Overall, potential benefits of surgical skin closure devices include improved operating efficiency, reduced risk of needle stick injuries (approximately 50% of which occur with suturing needles), and improved cosmesis.12,13,21-23,25-28 Potential drawbacks include minor skin reaction to the adhesive used in these devices and increased cost compared with suture, which may even be offset considering increased operating efficiency and potential needle stick costs.12,21
There are several weaknesses to this study. First, there was only 45% follow-up with patients enrolled in this study. This study started enrolling shortly before the coronavirus disease 2019 pandemic. Because of this, a large number of patients did not return for their 2-week and/or 3-month follow-up and were excluded from the analysis. Second, clinical evaluators providing the SBSES scores at 2 weeks and 3 months were not blinded to the closure device, which may introduce bias. Third, all patients enrolled were indicated for elective orthopaedic procedures with incisions almost exclusively around the knee. Therefore, the results of this study may not be generalizable to nonelective situations or other parts of the body that experience different skin tension. In addition, on average, the incision length in the suture group was >1 cm longer than both the Zip and Clozex groups. Although this difference was not statistically significant, it may contribute to the increased closure time seen with suture. Finally, orthopaedic trainees (residents and fellows) were often responsible for wound closure. The level of training or degree of familiarity with the closure devices may have had an unanticipated influence on the outcomes (ie, time of application, satisfaction with device, complications).

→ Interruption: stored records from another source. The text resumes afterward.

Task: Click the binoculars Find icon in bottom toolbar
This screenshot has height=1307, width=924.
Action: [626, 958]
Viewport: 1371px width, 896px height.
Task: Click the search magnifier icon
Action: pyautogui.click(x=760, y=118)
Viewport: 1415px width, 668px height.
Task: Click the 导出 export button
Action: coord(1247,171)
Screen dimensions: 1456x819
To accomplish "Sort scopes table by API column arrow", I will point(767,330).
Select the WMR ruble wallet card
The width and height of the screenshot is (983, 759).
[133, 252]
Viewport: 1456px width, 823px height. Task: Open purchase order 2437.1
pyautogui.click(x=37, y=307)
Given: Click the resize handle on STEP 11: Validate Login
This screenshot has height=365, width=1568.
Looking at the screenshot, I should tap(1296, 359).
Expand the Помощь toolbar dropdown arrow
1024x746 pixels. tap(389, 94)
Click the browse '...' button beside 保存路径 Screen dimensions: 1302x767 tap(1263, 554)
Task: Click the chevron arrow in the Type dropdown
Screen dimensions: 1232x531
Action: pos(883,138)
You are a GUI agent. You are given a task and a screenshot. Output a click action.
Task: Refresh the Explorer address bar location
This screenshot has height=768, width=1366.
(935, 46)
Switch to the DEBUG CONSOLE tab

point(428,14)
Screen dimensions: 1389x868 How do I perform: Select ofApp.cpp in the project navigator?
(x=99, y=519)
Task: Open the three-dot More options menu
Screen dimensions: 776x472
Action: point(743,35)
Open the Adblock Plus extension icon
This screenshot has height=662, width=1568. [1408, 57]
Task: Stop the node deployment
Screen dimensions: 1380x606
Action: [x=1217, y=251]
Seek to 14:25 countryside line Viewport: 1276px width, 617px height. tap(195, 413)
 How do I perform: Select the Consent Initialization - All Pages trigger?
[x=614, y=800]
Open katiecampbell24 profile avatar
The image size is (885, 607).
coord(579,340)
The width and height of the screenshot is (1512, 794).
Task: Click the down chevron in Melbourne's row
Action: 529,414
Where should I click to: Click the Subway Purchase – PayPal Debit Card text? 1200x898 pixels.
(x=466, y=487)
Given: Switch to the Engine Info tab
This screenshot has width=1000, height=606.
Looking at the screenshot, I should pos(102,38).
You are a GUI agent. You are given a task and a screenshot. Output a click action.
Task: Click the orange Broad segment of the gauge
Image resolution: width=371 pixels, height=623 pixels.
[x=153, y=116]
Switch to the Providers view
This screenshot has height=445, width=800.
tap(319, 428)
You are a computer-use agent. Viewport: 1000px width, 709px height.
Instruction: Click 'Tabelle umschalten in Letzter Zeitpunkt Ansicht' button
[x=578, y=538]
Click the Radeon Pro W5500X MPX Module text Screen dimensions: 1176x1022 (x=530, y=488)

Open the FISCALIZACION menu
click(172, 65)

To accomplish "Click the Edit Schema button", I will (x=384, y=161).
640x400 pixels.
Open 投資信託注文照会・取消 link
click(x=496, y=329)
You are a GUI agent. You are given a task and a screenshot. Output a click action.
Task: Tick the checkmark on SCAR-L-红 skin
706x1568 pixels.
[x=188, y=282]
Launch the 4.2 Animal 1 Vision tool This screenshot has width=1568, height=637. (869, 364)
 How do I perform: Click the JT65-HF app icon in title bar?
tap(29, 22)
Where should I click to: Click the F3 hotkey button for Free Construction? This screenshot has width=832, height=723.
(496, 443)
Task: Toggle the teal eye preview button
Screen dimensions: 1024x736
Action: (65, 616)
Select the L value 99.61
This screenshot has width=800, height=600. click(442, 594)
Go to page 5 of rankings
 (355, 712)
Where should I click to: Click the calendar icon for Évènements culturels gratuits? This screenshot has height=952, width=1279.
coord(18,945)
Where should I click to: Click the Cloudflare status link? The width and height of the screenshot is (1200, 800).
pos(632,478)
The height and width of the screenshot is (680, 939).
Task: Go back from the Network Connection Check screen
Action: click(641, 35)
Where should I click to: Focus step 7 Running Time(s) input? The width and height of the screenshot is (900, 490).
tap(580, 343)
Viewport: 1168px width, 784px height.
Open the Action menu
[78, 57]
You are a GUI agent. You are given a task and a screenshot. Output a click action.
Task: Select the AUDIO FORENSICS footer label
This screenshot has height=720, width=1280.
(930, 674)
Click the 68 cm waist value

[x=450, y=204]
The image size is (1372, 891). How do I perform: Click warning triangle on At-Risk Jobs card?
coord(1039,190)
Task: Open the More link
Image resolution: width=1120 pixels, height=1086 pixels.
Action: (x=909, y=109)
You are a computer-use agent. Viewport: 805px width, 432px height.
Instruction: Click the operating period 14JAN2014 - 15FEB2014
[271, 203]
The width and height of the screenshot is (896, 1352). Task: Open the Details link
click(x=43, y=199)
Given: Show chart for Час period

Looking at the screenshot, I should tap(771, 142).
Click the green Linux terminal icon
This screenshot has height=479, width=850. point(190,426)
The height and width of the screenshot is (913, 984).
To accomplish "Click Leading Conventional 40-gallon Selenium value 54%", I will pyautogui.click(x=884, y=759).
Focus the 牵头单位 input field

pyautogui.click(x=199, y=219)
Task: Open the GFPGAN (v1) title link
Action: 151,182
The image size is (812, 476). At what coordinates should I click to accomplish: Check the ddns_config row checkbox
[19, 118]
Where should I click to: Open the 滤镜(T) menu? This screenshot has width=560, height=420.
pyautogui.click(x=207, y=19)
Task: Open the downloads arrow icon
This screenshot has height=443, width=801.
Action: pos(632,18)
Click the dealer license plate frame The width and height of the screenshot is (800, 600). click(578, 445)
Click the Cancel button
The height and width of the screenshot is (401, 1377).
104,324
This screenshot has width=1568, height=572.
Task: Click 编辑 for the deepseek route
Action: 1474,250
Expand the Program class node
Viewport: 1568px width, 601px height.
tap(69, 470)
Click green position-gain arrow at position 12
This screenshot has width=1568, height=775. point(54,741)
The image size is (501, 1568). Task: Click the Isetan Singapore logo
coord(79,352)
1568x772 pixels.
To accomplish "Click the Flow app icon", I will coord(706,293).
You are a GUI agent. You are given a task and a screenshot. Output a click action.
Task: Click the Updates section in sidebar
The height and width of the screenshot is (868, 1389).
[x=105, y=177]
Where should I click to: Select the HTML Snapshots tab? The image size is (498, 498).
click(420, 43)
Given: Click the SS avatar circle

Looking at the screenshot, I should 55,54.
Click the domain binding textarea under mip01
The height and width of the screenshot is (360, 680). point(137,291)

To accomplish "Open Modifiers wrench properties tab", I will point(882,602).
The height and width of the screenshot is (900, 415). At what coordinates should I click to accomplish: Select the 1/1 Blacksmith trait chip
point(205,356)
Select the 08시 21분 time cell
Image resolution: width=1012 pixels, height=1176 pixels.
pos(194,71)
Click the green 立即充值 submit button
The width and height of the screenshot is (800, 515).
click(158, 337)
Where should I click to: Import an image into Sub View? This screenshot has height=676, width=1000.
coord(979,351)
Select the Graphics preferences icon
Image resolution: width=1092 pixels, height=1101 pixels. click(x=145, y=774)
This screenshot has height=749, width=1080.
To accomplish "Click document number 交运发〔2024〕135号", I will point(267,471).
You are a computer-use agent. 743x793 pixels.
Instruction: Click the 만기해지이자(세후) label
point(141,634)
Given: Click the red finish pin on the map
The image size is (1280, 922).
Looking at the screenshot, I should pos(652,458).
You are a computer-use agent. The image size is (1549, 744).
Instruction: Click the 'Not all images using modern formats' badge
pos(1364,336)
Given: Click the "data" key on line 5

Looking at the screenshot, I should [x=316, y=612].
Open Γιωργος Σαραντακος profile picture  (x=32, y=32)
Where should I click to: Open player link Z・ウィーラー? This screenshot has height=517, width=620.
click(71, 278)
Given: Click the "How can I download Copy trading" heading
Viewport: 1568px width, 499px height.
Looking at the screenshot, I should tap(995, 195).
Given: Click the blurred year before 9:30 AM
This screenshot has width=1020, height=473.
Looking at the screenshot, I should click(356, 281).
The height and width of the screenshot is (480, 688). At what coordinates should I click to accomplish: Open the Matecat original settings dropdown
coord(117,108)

In conclusion, both Clozex and Zip resulted in markedly faster closure times compared with suture. Although patient satisfaction was similar across groups, wound closure times, SBSES scores, and total cost favor Clozex. Surgeon choice in the closure method should consider multiple factors including risk profile, ease of use, cost, and cosmesis. Based on the results of this study, surgeons should consider the use of a surgical skin closure device such as Clozex for improved efficiency and cosmesis.